Clean coal technology moves toward power plant integration
Powered by $7.5 million in federal and state funding, chemical engineering researchers are advancing their iron-based coal direct chemical looping (CDCL) technology closer to commercialization.
Liang-Shih Fan, distinguished professor of chemical and biomolecular engineering and director of Ohio State’s Clean Energy Research Laboratory, pioneered the CDCL technology, which chemically harnesses coal’s energy and efficiently captures the carbon dioxide produced before it can be released into the atmosphere. His research team recently began two new projects co-funded by the Department of Energy’s National Energy Technology Laboratory and the Ohio Development Services Agency.
One of the projects is focused on completing the front-end engineering design of a 10 MWe (megawatts electric) CDCL large pilot plant. The Ohio State research team has successfully demonstrated a 25 kWth (kilowatts thermal) sub-pilot CDCL process for more than 1,000 hours of operation, testing a wide range of solid fuels from anthracite coals to lignite and biomass. One MWe can power approximately 750 homes.
Babcock & Wilcox Company, Inc. (B&W) is leading the commercial design effort for this novel technology. Research and testing of a 250 kWth CDCL small pilot unit are ongoing at the B&W Research Center in Barberton, Ohio, and at Ohio State’s labs.
In a chemical-looping system, a metal oxide, such as iron oxide, provides the oxygen for combustion. The metal oxide reacts with the fuel in the reducer, donating its oxygen to produce a highly concentrated stream of carbon dioxide. The reduced metal cycles to an oxidation chamber, the combustor, where the metal oxide is regenerated by contact with air. The metal oxide is then reintroduced into the reducer, thus completing the loop. The oxygen carrier oxidation reaction releases a large amount of heat for steam production. The produced steam is sent to a steam turbine for electricity generation.
“In the simplest sense, combustion is a chemical reaction that consumes oxygen from air and produces heat,” Fan said. “We found a way to release the heat and easily contain the carbon dioxide produced.
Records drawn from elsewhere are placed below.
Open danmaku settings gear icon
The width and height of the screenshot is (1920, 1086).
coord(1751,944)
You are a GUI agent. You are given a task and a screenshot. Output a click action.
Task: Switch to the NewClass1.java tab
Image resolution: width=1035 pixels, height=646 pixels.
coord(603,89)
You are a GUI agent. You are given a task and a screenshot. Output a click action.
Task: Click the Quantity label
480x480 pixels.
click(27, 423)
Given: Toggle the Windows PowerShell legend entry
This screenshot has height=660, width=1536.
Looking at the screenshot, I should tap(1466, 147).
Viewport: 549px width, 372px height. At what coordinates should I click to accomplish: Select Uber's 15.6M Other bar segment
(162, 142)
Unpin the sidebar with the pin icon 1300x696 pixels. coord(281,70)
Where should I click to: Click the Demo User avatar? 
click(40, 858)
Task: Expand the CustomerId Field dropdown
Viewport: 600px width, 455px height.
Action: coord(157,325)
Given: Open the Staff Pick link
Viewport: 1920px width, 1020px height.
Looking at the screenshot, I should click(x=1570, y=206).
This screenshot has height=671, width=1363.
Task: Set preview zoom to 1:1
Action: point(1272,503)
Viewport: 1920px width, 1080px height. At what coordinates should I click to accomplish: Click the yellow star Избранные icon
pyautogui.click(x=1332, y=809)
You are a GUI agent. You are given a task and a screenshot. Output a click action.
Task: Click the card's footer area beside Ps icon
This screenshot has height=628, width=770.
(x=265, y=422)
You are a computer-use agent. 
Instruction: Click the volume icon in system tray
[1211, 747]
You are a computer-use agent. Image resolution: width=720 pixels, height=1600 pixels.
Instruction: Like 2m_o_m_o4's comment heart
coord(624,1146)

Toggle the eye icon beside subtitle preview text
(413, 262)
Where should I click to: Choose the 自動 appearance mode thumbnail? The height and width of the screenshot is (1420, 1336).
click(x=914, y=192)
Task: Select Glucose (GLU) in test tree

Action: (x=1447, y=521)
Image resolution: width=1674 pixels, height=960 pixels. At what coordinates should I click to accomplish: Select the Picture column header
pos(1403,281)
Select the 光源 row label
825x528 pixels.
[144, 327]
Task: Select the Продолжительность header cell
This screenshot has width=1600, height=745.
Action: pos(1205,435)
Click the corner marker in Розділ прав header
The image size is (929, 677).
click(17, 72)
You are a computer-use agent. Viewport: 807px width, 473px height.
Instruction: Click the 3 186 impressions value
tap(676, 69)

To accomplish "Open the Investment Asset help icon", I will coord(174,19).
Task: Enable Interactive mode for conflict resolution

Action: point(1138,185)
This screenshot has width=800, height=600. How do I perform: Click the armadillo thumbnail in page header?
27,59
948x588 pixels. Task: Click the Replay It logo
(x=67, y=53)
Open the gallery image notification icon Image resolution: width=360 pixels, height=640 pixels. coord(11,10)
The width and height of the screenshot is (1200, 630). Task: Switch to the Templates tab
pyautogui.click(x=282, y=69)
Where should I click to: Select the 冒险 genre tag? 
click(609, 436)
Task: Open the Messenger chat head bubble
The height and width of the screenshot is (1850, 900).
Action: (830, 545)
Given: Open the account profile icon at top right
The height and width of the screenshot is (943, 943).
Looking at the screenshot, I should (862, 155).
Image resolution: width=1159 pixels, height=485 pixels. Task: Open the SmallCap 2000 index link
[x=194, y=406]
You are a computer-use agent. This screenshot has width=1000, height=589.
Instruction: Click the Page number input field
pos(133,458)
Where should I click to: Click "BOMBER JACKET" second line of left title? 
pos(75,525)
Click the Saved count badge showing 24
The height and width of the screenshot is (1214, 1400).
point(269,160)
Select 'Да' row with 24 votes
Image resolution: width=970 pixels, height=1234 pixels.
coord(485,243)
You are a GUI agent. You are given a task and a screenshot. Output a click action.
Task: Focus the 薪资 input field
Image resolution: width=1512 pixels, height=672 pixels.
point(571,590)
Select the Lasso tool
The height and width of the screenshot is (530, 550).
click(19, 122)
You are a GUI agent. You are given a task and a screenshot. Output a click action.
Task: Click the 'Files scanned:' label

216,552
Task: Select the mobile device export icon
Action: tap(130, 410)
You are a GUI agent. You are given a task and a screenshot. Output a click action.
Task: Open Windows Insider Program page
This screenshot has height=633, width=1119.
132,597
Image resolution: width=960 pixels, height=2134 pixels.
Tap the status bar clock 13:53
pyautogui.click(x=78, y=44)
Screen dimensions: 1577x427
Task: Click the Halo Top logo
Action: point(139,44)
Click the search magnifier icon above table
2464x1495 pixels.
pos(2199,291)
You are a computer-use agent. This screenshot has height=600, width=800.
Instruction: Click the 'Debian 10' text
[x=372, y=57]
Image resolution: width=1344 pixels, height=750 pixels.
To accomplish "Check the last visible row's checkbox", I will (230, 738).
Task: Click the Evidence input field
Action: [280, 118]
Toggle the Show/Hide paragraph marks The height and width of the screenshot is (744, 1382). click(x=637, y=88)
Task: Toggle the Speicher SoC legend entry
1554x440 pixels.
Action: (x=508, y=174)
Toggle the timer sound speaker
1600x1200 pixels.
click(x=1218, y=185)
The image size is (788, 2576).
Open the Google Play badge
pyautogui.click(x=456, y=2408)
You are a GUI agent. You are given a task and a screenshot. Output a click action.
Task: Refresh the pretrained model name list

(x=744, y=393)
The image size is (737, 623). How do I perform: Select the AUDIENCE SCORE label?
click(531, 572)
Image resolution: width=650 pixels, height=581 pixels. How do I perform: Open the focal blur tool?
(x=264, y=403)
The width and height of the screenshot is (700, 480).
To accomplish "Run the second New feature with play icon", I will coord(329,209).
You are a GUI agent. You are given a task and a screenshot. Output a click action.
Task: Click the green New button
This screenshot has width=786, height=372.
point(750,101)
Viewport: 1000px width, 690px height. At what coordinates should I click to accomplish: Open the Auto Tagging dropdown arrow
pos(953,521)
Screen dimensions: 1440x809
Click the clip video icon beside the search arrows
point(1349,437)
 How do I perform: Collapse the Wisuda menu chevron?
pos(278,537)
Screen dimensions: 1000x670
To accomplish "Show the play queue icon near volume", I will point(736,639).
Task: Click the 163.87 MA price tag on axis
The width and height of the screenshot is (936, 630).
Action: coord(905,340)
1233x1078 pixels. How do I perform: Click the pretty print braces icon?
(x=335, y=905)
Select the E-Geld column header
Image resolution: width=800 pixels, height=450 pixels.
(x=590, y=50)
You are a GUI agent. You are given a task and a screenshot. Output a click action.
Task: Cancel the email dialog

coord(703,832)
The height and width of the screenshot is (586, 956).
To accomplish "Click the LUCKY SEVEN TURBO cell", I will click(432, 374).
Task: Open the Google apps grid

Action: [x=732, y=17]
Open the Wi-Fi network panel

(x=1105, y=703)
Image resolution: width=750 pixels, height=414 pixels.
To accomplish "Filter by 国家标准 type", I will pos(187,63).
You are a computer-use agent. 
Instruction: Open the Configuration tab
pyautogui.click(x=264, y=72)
We carefully control the chemical reaction so that the coal is consumed chemically, and the carbon dioxide is inherently produced as a concentrated gas that can be directly stored and/or utilized.”
The design of the 10 MWe large pilot plant will incorporate advanced combustion and control features that have been verified through performance testing on the 25 kWth sub-pilot unit at Ohio State and further testing in a 250 kWth pilot at B&W currently in operation.
“The reason we’ve been so successful is how simple and effective our reactor system design really is compared to other groups working with chemical looping,” said Research Assistant Professor Andrew Tong.
Tong is the principal investigator on the team’s second project receiving funding, aimed at improving the heat exchanger network design and optimizing the process efficiency for the CDCL technology. This project also entails dynamic modeling of the 10 MWe CDCL process, which will directly influence the eventual design and operation control of the large pilot plant. B&W is a sub-awardee of this project as well.
“Researchers here at Ohio State are working to scale up the technology, looking at how we can use and size the different reactor components and systems, and understanding the reaction kinetics of materials and hydrodynamics of the flow in each,” explained Tong. “B&W’s role will be to come up with the detailed designs of the reactors, heat exchangers, and interconnected components for power plant-wide integration.”
Projects funded by DOE’s Advanced Combustion Systems Program—including those at Ohio State—are focused on driving down costs and collecting engineering data for scale-up of advanced coal-based power systems. The program’s goal is to develop technologies that capture greater than 90 percent of the CO2 without the need for post-combustion capture systems. According to Tong, Ohio State’s CDCL system is achieving a 96.5 percent capture rate.
“For utility companies, the primary benefit of our CDCL technology is regulation compliance in a very efficient manner,” said Tong. “For the benefit of us all, it reduces greenhouse gas emissions from power plants.”
Industry partners involved in one or both projects include Particulate Solid Research, Inc. (PSRI), Johnson Matthey Company, Electric Power Research Institute (EPRI), Clear Skies Consulting and Nexant. Dover (Ohio) Light & Power is also a partner and a possible test site host for the 10MWelarge pilot plant.
Tong added that if all goes well, the 10 MWe power plant could be in development by 2020.